- [What to do]:
The entries below hold a line with "[CODEODIS] (691, 1726)" and a line with "[Back to homepage] (123, 1545)". Return those lines and all that lie between them, exactly and only.

- [Entries supplied]:
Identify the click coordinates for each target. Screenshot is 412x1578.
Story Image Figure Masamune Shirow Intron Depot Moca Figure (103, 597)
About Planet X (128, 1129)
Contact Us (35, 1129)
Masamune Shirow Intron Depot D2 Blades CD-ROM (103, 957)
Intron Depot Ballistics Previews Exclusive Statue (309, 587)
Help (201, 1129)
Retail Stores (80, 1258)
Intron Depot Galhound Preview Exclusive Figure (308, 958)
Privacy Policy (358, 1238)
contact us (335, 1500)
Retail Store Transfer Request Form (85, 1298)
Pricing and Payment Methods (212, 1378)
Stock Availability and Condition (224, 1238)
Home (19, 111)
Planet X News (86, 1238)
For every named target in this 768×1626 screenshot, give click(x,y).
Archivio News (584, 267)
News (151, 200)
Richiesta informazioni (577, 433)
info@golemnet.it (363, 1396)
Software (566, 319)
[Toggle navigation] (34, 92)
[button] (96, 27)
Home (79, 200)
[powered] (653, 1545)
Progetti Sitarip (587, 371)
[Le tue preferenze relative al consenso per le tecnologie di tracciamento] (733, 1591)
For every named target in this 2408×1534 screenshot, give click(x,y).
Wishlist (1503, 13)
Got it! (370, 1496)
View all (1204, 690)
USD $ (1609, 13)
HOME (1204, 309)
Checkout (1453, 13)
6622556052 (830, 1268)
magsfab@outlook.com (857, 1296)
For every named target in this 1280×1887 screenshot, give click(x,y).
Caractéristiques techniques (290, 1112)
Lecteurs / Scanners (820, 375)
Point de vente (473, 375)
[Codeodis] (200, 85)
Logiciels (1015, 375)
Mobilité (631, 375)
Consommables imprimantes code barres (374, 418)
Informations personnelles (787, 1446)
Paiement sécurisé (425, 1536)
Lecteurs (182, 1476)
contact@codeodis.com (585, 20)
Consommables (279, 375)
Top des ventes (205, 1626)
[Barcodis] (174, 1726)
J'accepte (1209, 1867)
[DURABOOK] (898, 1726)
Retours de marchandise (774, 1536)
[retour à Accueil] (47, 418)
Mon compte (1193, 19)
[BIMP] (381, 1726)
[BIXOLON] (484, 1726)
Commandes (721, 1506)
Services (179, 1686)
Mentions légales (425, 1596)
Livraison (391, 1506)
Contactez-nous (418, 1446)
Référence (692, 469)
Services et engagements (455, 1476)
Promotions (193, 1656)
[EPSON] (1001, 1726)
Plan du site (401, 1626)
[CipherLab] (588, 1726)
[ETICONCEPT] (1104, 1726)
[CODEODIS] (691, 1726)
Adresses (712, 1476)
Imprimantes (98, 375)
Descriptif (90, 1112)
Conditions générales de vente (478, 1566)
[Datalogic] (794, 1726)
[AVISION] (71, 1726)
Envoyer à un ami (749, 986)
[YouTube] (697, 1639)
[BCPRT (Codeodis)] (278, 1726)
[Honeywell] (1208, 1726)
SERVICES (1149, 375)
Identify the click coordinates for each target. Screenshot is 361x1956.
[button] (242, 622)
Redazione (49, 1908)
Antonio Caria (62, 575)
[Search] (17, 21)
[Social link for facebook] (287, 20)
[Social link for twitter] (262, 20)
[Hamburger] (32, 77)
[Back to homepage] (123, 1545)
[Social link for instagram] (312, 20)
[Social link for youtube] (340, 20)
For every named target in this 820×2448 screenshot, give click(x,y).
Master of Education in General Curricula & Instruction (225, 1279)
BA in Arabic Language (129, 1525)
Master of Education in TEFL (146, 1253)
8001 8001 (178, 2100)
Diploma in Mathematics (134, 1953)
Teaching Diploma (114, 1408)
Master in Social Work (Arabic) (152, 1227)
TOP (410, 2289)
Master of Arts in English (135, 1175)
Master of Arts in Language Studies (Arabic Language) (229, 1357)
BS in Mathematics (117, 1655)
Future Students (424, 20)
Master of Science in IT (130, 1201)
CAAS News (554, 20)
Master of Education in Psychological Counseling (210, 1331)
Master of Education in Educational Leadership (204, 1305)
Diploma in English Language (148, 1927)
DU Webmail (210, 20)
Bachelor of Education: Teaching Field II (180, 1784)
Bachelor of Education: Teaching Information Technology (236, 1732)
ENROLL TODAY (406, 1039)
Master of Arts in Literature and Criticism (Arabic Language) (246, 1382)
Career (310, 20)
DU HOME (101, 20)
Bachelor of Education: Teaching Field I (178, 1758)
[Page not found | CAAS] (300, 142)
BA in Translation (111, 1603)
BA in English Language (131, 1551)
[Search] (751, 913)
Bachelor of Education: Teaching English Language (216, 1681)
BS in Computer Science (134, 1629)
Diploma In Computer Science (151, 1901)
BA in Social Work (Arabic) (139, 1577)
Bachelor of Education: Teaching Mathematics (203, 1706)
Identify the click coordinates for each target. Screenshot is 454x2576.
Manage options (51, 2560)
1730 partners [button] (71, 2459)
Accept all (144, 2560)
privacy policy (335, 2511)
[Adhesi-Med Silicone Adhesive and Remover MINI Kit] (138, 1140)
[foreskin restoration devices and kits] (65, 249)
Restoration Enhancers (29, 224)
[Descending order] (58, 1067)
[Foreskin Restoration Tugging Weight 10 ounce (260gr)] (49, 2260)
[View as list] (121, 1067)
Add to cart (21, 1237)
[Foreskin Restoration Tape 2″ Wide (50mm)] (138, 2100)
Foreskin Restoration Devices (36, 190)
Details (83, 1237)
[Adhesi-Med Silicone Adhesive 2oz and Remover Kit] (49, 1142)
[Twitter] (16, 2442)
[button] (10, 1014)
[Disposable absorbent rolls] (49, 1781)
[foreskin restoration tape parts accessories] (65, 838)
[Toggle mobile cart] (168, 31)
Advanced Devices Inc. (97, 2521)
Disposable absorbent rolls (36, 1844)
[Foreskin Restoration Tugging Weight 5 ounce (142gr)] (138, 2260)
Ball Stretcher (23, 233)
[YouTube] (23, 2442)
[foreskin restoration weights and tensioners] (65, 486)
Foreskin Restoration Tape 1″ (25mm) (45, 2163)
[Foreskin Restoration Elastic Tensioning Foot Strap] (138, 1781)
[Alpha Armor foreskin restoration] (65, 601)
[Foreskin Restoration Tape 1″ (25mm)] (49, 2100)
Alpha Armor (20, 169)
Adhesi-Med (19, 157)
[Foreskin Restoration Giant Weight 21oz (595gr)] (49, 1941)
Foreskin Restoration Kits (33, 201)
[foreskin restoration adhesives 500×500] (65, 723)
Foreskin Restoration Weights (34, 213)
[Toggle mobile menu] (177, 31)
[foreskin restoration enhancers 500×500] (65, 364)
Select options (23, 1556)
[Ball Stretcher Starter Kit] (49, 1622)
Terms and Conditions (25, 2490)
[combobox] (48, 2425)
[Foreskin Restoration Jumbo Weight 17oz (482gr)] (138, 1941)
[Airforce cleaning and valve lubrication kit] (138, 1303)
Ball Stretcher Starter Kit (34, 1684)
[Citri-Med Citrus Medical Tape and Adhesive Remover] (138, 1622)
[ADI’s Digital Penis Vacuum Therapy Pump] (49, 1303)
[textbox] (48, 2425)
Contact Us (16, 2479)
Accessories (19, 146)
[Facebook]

- [Task solution]:
[CODEODIS] (691, 1726)
Adresses (712, 1476)
Imprimantes (98, 375)
Descriptif (90, 1112)
Conditions générales de vente (478, 1566)
[Datalogic] (794, 1726)
[AVISION] (71, 1726)
Envoyer à un ami (749, 986)
[YouTube] (697, 1639)
[BCPRT (Codeodis)] (278, 1726)
[Honeywell] (1208, 1726)
SERVICES (1149, 375)
Identify the click coordinates for each target. Screenshot is 361x1956.
[button] (242, 622)
Redazione (49, 1908)
Antonio Caria (62, 575)
[Search] (17, 21)
[Social link for facebook] (287, 20)
[Social link for twitter] (262, 20)
[Hamburger] (32, 77)
[Back to homepage] (123, 1545)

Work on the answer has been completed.